(Dataset records)

====================

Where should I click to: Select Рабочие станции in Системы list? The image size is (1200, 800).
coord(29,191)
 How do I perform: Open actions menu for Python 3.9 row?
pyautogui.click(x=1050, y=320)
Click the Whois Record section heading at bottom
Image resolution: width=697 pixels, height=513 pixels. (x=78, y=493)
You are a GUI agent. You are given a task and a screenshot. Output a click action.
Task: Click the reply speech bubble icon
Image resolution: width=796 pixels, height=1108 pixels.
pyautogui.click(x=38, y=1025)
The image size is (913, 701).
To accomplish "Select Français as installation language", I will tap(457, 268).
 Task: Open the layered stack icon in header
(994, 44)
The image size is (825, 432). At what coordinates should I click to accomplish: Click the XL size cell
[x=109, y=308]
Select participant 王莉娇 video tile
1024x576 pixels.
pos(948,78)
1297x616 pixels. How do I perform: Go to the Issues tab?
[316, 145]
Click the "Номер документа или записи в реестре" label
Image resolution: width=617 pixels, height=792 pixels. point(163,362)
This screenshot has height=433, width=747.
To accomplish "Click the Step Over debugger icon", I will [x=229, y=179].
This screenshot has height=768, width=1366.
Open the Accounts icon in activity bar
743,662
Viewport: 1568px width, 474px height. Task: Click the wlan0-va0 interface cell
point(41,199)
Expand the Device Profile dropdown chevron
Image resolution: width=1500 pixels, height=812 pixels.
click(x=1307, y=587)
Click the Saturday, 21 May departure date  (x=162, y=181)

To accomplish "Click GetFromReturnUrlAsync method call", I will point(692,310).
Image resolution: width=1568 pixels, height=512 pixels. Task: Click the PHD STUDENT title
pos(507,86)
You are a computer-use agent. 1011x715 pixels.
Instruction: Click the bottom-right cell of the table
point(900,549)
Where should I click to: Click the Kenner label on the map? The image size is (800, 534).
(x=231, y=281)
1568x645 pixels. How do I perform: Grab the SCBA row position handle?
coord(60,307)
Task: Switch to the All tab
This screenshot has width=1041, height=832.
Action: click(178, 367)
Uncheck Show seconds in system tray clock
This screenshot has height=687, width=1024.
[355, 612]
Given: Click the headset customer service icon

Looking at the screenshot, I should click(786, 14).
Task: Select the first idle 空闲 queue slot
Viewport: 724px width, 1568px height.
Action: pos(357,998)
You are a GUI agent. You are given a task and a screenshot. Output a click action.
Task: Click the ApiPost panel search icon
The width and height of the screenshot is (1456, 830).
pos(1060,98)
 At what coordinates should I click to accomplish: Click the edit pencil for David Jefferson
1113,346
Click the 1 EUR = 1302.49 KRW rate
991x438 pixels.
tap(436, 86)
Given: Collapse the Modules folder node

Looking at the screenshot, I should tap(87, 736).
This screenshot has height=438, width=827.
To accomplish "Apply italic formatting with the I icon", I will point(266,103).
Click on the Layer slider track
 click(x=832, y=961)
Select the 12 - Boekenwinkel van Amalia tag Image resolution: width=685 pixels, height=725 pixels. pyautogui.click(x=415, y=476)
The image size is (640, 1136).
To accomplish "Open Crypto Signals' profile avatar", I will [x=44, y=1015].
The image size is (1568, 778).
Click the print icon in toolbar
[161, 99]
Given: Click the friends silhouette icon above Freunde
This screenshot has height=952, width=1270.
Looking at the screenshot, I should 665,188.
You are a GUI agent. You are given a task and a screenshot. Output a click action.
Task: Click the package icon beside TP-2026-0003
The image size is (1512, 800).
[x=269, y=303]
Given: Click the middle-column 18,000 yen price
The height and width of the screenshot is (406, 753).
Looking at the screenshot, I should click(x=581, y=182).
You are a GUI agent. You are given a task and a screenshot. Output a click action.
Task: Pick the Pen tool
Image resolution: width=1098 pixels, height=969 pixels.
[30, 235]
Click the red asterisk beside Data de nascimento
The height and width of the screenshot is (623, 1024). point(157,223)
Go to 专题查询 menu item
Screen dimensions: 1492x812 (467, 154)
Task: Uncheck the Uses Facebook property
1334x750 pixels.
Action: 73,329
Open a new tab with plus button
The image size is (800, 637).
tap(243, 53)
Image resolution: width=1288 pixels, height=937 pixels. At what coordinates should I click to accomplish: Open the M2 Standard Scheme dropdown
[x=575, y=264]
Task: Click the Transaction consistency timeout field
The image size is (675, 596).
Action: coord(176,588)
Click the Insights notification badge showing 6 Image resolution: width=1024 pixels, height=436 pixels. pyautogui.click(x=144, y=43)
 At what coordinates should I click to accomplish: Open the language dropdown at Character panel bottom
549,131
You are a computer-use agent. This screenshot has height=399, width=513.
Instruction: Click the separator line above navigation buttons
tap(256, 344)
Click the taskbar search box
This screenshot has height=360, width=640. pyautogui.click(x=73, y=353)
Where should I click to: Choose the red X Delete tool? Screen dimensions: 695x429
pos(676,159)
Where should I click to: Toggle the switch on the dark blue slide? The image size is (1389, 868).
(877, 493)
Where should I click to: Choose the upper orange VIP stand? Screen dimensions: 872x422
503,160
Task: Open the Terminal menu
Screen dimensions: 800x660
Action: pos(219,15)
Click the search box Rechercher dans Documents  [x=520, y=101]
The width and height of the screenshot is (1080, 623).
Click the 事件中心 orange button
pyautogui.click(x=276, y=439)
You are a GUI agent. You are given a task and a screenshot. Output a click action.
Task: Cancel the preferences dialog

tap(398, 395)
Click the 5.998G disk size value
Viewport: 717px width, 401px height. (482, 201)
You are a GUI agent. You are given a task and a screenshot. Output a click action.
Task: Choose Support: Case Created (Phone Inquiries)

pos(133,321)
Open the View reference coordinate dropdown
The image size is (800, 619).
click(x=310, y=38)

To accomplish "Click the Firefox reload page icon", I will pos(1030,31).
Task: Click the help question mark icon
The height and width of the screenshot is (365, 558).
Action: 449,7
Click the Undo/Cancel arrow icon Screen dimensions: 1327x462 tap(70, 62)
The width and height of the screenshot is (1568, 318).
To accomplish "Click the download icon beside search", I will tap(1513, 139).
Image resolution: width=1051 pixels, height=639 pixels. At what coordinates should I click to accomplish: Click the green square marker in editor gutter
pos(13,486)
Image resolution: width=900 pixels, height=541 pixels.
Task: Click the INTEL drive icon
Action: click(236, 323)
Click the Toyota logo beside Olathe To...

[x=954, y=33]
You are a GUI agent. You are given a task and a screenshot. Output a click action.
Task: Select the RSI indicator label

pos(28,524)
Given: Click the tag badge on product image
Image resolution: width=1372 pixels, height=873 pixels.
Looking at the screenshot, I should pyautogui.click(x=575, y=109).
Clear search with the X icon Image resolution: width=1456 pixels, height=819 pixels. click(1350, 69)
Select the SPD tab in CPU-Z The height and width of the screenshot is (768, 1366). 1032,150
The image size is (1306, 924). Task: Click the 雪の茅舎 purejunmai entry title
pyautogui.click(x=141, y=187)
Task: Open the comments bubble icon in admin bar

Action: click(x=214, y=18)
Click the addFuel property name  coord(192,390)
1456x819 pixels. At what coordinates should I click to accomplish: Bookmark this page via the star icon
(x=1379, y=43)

====================

_Problem_: Rescale the entries from the start through the line containing "pyautogui.click(x=38, y=1025)", inclusive, and repeat every line with its request unchanged. In the answers only, multiply each number (coordinates and any pixel widths and heights) by 1.9 and round to the nearest whole number, with halves rounded up.

_Solution to the exercise_:
Where should I click to: Select Рабочие станции in Системы list? The image size is (1200, 800).
coord(55,363)
 How do I perform: Open actions menu for Python 3.9 row?
pyautogui.click(x=1995, y=608)
Click the Whois Record section heading at bottom
Image resolution: width=1324 pixels, height=975 pixels. (x=148, y=937)
You are a GUI agent. You are given a task and a screenshot. Output a click action.
Task: Click the reply speech bubble icon
Image resolution: width=796 pixels, height=1108 pixels.
pyautogui.click(x=72, y=1948)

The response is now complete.